To initialize the profiler, we need a few things:
Set the C++ Macro “PROFILER” equal to 1 (or any non-zero value). Without this, the code will be inactive and not compiled (which also means performance will not be impacted when it is disabled). This should be done at the very top of your app.
Initialize the profiler by calling “begin_profile()” near the beginning of your app.
Call “end_and_generate_profile([LOGGING_STREAM])” at the end of your app to see the results of your profiling, replacing “LOGGING_STREAM” with a logger that accepts the “<<” operator (ex. cout, fout, Logger::noticeStream(), etc.)
Adding Timing Points#
After this, when you know the function or block of code you want to profile, you only need to add “SCOPED_TIMER” at the top of the function or block of code.
void Print(float f)
{
SCOPED_TIMER;
cout << f << endl;
}
void ExampleFunction()
{
SCOPED_TIMER;
vector<float> example(100000);
for (auto itr = example.begin(); itr != example.end(); ++itr)
{
SCOPED_TIMER;
*itr = sqrt(rand());
}
for (auto f : example)
{
SCOPED_TIMER;
f *= example.size();
Print(f);
}
}
When the app closes successfully, you will see the results printed:
=======================
POLARIS Profiler Report
=======================
Total time: 413.9275ms
hello_world\hello_world.cpp:52 ExampleFunction(x1): 8327784 cycles, 2.385ms (0.58%, 100.00% w/children)
hello_world\hello_world.cpp:56 ExampleFunction(x1000): 69536 cycles, 0.020ms (0.00%)
hello_world\hello_world.cpp:61 ExampleFunction(x1000): 3945034 cycles, 1.130ms (0.27%, 99.42% w/children)
hello_world\hello_world.cpp:46 Print(x1000): 1433014406 cycles, 410.381ms (99.14%)
First you can see the total runtime of the program, followed by results from each timer that was placed. Breaking these down a bit more:
ExampleFunction hello_world.cpp:52(x1)
The first segment identifies the function the timer was placed in as well as the precise file and line. The number inside the parentheses is the number of times this timer was hit during runtime.
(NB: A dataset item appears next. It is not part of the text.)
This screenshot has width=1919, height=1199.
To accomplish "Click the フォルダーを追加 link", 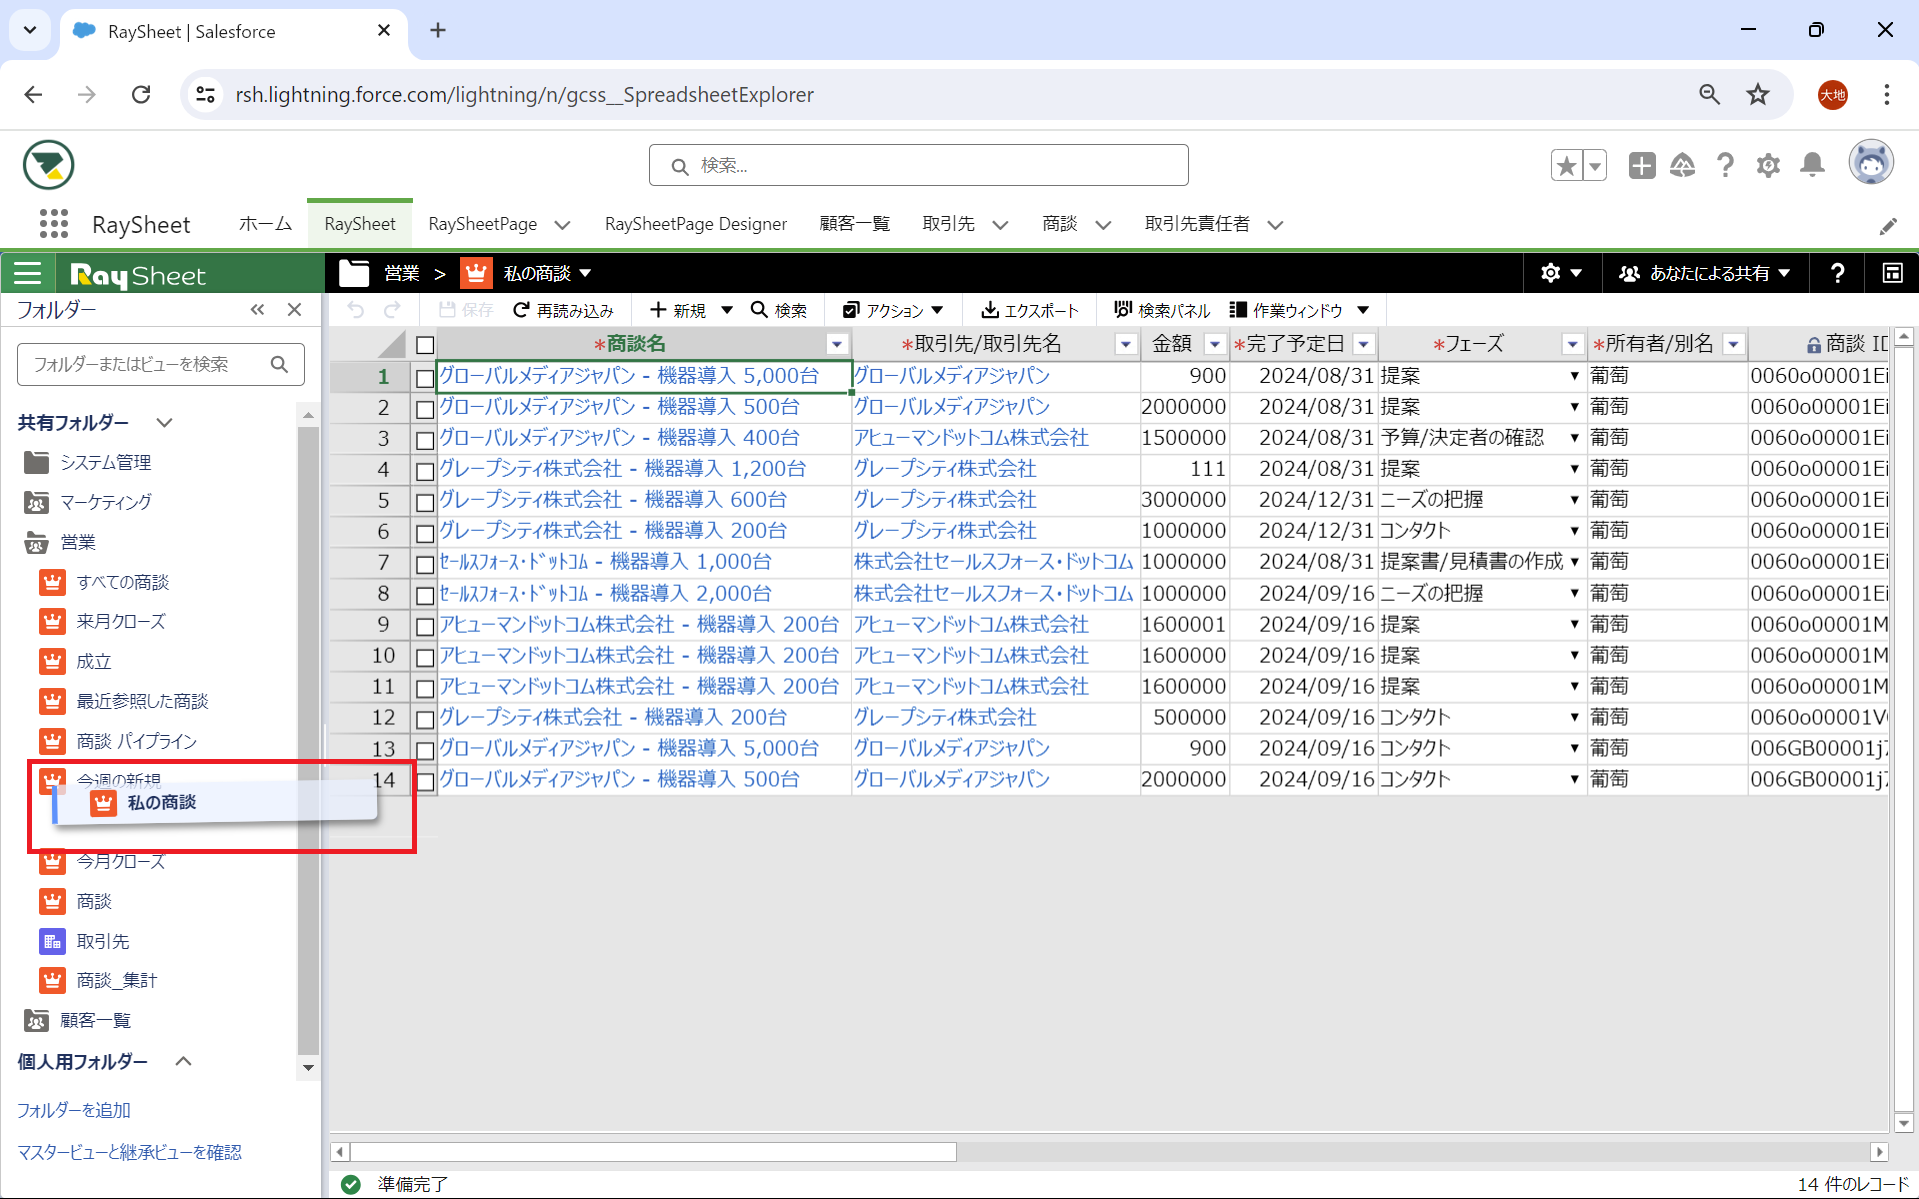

258235643 cycles, 73.953ms
Milliseconds will be more useful for most cases when profiling POLARIS, but (estimated) CPU cycles are also presented for highly precise tests.
(9.93%, 100.00% w/children)
These percentages are the percentage of total runtime. By “children,” we mean timers that a below the scope of this timer - in this case, the two for loops have their own timers, and the separate function Print() also has a timer. So we can see that the initialization of the vector took 9.93% of runtime, while the rest of ExampleFunction() took 100% of runtime.